The dedicated Kool-Aid drinkers who brought us the entertaining proposition that risks should be made public and any profits that derived from public investment should be made relentlessly private have left a number of curious inversions in their wake. Witness the odd rhetorical twist in the opening of today’s New York Times story about AT&T’s decision to introduce pricing tiers affecting data usage by cellphone owners.
The tiers seem like a perfectly reasonable business move to me. You have a small number of customers (primarily iPhone users) who are making heavy demands on your network and costing you more than they’re worth. You adjust your pricing so that the most expensive users pay a fee that makes them profitable. For many users, their fees will actually go down, as they will opt for and stay under the 2-megabyte limit of the middle tier plan.
But the article starts by describing and sneering at “data hogs” as if they were a public problem, using classic tragedy-of-the-commons flourishes. The only reason to think about this as a problem of public goods has to do with how we allocate and sell off spectrum. But if you had an issue with that, it wouldn’t be with what customers do, but with the entire idea of selling the public interest in spectrum to private companies. Once we’ve decided to handle it that way, what AT&T does to extract profit from the spectrum it holds rights to is its problem, subject to regulation. If AT&T decides to offer unlimited usage plans in order to draw iPhone customers, ok. If AT&T finds out that eats into their profits, ok. That’s AT&T’s problem.
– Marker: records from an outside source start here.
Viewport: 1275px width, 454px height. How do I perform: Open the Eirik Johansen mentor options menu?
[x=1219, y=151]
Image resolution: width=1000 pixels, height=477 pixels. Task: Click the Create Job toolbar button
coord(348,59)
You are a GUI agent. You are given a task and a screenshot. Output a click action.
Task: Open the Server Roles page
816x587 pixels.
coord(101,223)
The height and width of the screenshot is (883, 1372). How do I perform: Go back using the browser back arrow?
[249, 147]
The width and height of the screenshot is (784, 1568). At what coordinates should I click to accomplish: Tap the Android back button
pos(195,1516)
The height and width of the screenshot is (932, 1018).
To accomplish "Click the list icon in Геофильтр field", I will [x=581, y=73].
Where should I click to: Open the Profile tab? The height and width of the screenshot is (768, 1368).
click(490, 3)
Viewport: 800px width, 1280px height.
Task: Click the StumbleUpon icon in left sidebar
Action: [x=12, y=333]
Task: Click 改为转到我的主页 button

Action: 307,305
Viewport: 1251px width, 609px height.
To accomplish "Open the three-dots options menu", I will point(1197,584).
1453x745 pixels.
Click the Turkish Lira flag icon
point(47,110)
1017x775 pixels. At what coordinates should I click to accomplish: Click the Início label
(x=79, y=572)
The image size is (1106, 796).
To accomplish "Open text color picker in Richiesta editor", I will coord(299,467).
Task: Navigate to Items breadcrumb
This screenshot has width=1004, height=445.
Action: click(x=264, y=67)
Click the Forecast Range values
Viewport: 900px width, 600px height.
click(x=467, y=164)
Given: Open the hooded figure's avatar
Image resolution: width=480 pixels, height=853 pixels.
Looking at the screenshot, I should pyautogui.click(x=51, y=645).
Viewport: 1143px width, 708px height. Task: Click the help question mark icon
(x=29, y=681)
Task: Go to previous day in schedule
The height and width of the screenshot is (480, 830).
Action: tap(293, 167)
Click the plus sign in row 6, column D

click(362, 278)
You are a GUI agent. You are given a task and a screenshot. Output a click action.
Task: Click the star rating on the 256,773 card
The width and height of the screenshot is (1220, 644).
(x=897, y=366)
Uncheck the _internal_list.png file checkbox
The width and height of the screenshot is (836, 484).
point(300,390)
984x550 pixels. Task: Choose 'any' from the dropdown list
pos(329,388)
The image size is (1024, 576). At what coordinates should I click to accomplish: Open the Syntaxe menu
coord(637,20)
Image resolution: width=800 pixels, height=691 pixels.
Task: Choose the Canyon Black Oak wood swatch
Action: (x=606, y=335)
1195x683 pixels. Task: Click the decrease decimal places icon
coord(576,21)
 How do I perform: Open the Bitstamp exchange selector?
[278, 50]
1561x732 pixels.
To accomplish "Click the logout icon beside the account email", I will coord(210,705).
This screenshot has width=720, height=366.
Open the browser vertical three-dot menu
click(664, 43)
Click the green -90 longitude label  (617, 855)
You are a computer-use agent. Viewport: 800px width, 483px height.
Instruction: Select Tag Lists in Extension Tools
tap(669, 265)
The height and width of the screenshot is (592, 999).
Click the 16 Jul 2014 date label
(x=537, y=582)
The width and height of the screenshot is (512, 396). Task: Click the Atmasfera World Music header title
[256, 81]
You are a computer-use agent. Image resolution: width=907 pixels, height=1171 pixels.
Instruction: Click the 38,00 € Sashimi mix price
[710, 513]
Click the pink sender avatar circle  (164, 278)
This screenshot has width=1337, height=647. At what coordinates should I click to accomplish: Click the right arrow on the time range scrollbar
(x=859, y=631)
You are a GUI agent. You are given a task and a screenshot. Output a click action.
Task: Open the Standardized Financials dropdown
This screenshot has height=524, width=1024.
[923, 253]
What a few customers do under an unlimited usage plan is, well, use what they’ve been offered. If I go to an all-you-can-eat restaurant and Orson Wells shows up and proceeds to eat an entire cow’s worth of beef, it’s not Orson Wells’ problem, nor is it the problem of other customers, and it especially is not the problem of society at large. (Yes, ok, obesity itself may pose an issue in terms of public goods, but that’s a much bigger question. Just as “open access to online information” is a much bigger question than this data plan’s pricing.) Would you run a story in the business section on the problem of people who eat too much at all-you-can-eat restaurants and sigh with relief that at last they’re being surcharged, society is saved! The restaurant makes that offer gambling that it will draw people who will eat at best modestly more than they would have otherwise. If they calculate wrongly, they’ll have to change their pricing or their market image or their food quality or something. Or they’ll go out of business. Which is also their problem.
I agree that it’s a good business move. I wonder, though, why the $20 tethering fee? Now that users are paying for the byte (effectively), a byte used by your iPhone and a byte used by your laptop should cost AT&T the same amount of money. The only difference is a software switch on the phone. I think that’s the part of the switch that irks me the most.
Shouldn’t the title of the post be Phantom Menaces?